Ramaphosa also promised to accelerate the licensing of the high demand radio frequency spectrum. While some progress has been made as far as the policy goes, the government’s instinctive urge to control this valuable spectrum is hampering progress.

Similarly, simplifying SA’s visa regime has apparently been prioritised, but appears to have been stalled by the director-general at Home Affairs.

“South Africa is losing ground against the rest of Africa and other emerging tourist destinations, that is evident in the stats,” says Dykes. “Making SA an attractive tourist destination is such low-hanging fruit all you have to do is open your mouth. Where is the progress?”

Ramaphosa also promised to review the configuration, number and size of national government departments.

“Cutting down the size of government would send a powerful signal that the president is determined to implement reforms,” says Dykes.

Fighting Corruption

Investors — both local and foreign — will take heart when there is decisive and visible action against corruption, whether led by the private sector, such as Steinhoff and VBS Bank, or by the public sector. It is clear that leadership issues at the National Prosecuting Authority are being addressed, but questions are being asked about the government’s appetite for prosecution.

“Pushing the National Prosecuting Authority to take action is not fully within Ramaphosa’s ambit, but further capacitation would be good,” Dykes said.

“The president does not have to have a hand in the prosecutions, but he can stress the urgency by reiterating government’s commitment to take action,” said Mondi. “He could also announce the new head of the Public Investment Corporation and provide details on Eskom’s chief re-organization officer. These are all signs that he is acting against State Capture and for capacitation.”

Restructuring the economy

Restructuring the economy to support economic growth.
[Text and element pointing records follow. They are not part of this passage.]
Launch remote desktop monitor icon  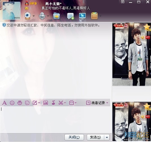83,16
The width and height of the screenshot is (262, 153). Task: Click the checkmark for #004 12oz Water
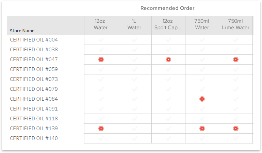point(101,40)
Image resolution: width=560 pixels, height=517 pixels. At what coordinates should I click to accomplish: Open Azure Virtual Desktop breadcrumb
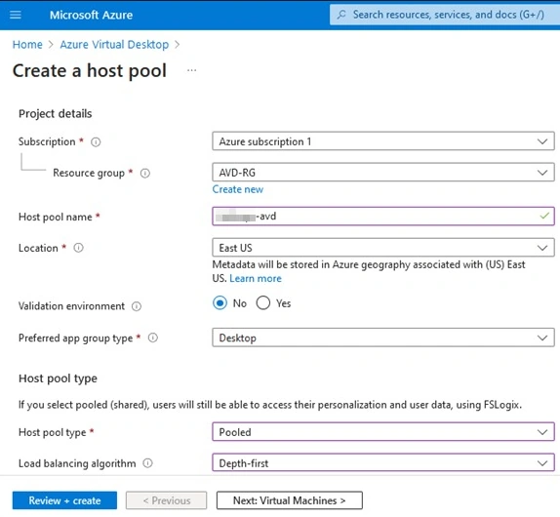tap(114, 45)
Current ANC economic policy will not deliver the growth rates necessary to reduce unemployment and structural reform of the economy is essential.

“South Africa will never become a self-sustaining, self-help, transformational growth story within existing ANC policy frameworks,” says Madalet Sessions, portfolio manager at Denker Capital.

“Without structural reform, realistically the only thing we should expect from Ramaphosa is bureaucratic reform and reduced corruption. But even if this was the case, a more capable state would at the very least support growth.”

Structural reform means treading where angels fear to go.

Black economic empowerment rules, for instance, are complex and administratively burdensome, particularly for small business.

“The new requirements saw small businesses go from a level 2 to level 7 with the stroke of a pen,” says Dykes. “This system is complex and opaque and causes great uncertainty.”

South Africa’s economic policy is often implemented without proper analysis of the consequences. For instance, Eskom and SAA went ahead with revised procurement policies, driven by vested interests, that required higher levels of local procurement, but which drove cost structures to unsustainable levels.

There is a need for the government to implement a policy that is economically sensitive, and not just politically sensitive.

Investing is all about risk and reward. Investors will be watching the government closely to see whether it has the appetite to get this equation right. If Ramaphosa can achieve this, investors will come.